Without being so limited, biodegradable polymers encompassed by the
present invention include polylactic acid (PLLA).
[0036] As used herein the terms "effective amount of biodegradable
polymer" refers to an amount of polymer that enables the loading of
as much estrogen receptor agonist as possible in accordance with
the present invention. The precise amount of polymer thus depends
on its nature and on the nature of the estrogen receptor agonist.
Polymers such as PEA (poly(ester amide)) from Medivas.TM. enables
the loading of therapeutic agent in an amount about equal to its
own weight (e.g. for 500 .mu.g of polymer, up to 500 .mu.g of
estrogen receptor agonist can be loaded). A top coat of polymer can
also be applied in addition to this amount to decrease release
speed. The present invention also encompasses the chemical coupling
of the estrogen receptor agonist to the polymer to slow down its
release from this polymer.
[0037] As used herein the terms "therapeutically effective amount"

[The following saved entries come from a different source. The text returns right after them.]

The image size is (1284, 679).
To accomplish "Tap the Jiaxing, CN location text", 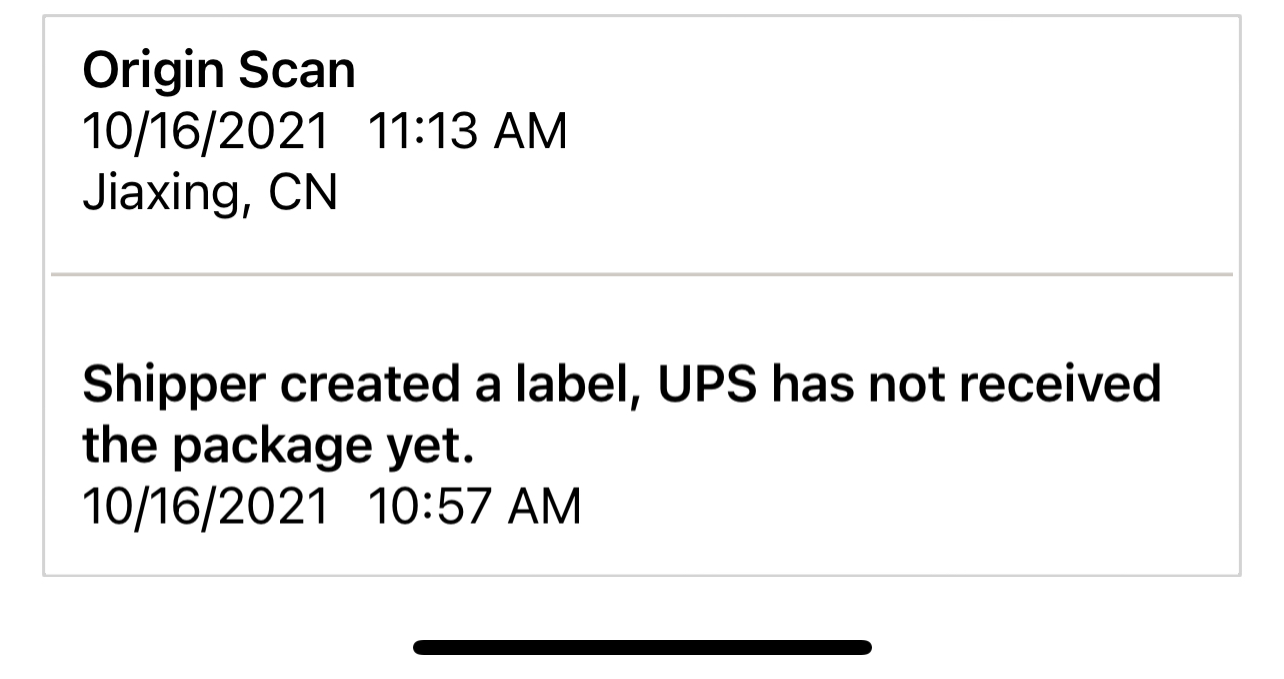I will [209, 194].
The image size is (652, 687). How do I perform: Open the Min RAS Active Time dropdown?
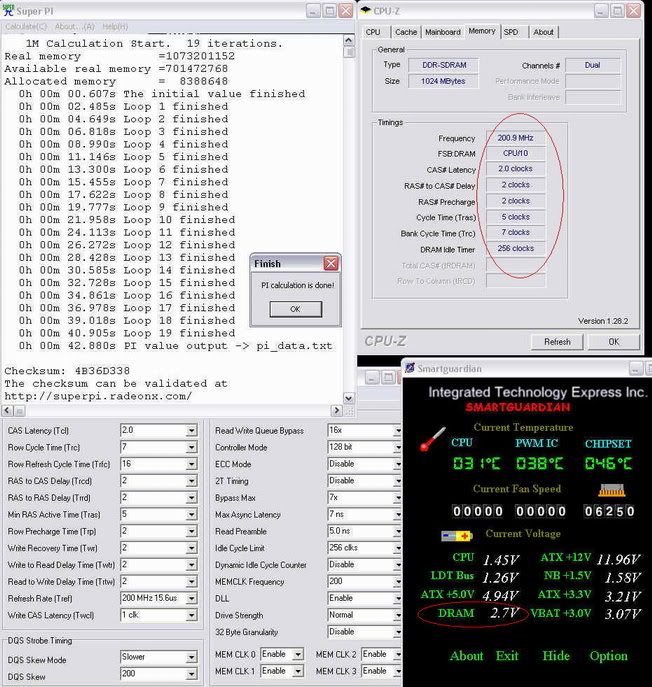[191, 514]
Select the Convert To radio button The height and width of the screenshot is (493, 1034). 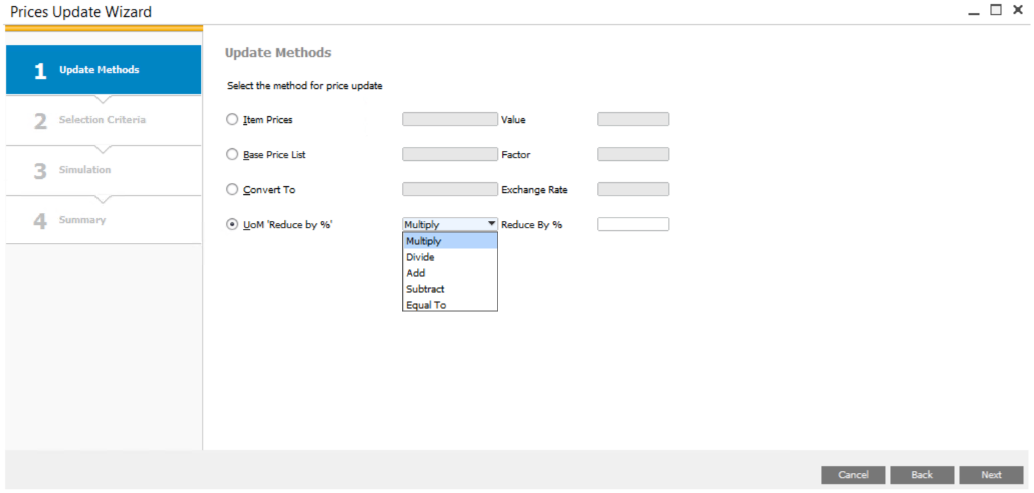click(x=232, y=190)
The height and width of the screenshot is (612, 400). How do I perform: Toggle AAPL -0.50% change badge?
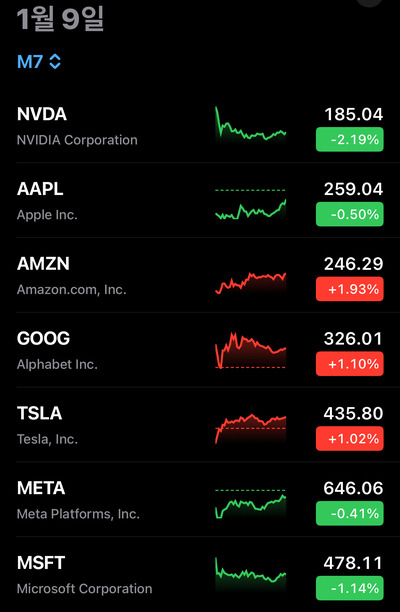pyautogui.click(x=350, y=214)
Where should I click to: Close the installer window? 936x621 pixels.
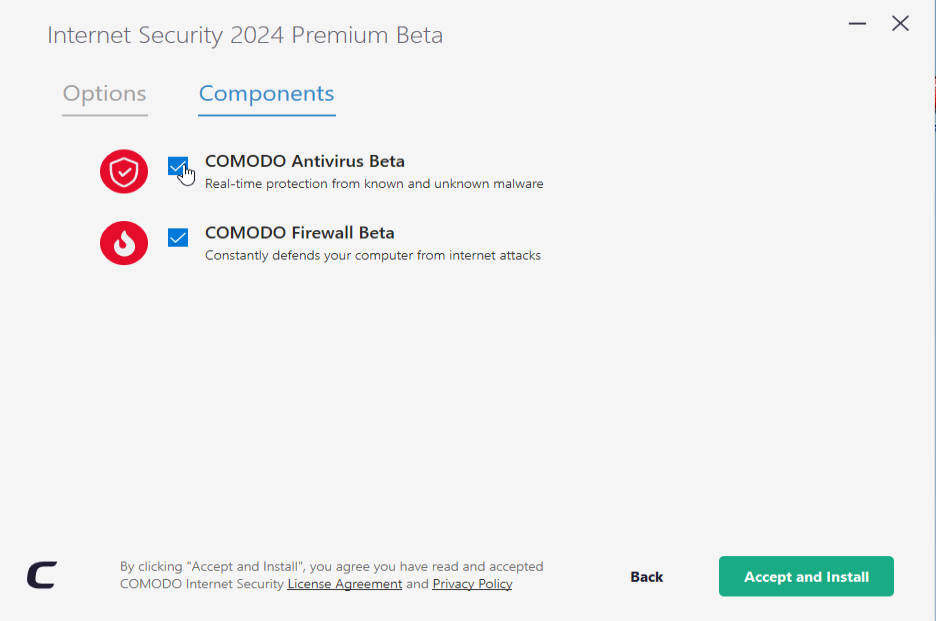coord(900,24)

refers to an amount sufficient to procure a beneficial effect to
the biological system. Any amount of a pharmaceutical composition
can be administered to a subject. When implantable devices such as
stents are used, amounts of 1 to 5000 .mu.g/kg of subject body
weight are typically used to effectively prevents, delays or
reduces the toxic effect of cytostatic agents on bone marrow
derived cells.
[0038] As used herein the term "reduces" in the context of toxic
effect refers to any prevention, delay, or decrease of the toxic
effect.
[0039] As used herein the terms "biological system" refers to a
cell or cells, a tissue or a subject.
[0040] As used herein the terms "in combination with" in the
context of administration (contacting) of at least two therapeutic
agents, refers to an administration of at least two agents at the
same time in a biological system either separately or together and
in particular either in the same delivery system or in different
delivery systems.
[0041] As used herein the terms "prior to" or "before" in the
context of contacting cells (or administration of) with at least
two therapeutic agents, refers to a release of a first agent at a
time prior to (or overlapping with) the release of the second agent
so that the release of the first agent starts before the release of
the second agent. The release of the at least two agents can be
achieved either in the same delivery system or in different
delivery systems. For instance, in the context of a stent used as a
delivery system, the stent could have multiple coatings for
controlled release enabling the release of the first agent prior to
the second agent.
[0042] As used herein the terms "controlled release polymer
coating" refers to a polymer coating that dispenses the therapeutic
agent that it contains in the body gradually. It includes delayed
release, fast and slow release.
[0043] As used herein the term "subject" is meant to refer to any
mammal including human, mice, rat, dog, rabbit, cat, pig, cow,
monkey, horse, etc. In a particular embodiment, it refers to a
human.
[0044] One embodiment of the invention provides a method for
biologically stenting a procedurally traumatized mammalian blood
vessel. The method comprises administering to the blood vessel an
amount of an estrogen receptor agonist in a vehicle effective to
biologically stent the vessel. As used herein, "biological
stenting" means the fixation of the vascular lumen in a dilated
state near its maximal systolic diameter, e.g., the diameter
achieved following balloon dilation and maintained by systolic
pressure. The method comprises the administration of an effective
amount of an estrogen receptor agonist to the blood vessel.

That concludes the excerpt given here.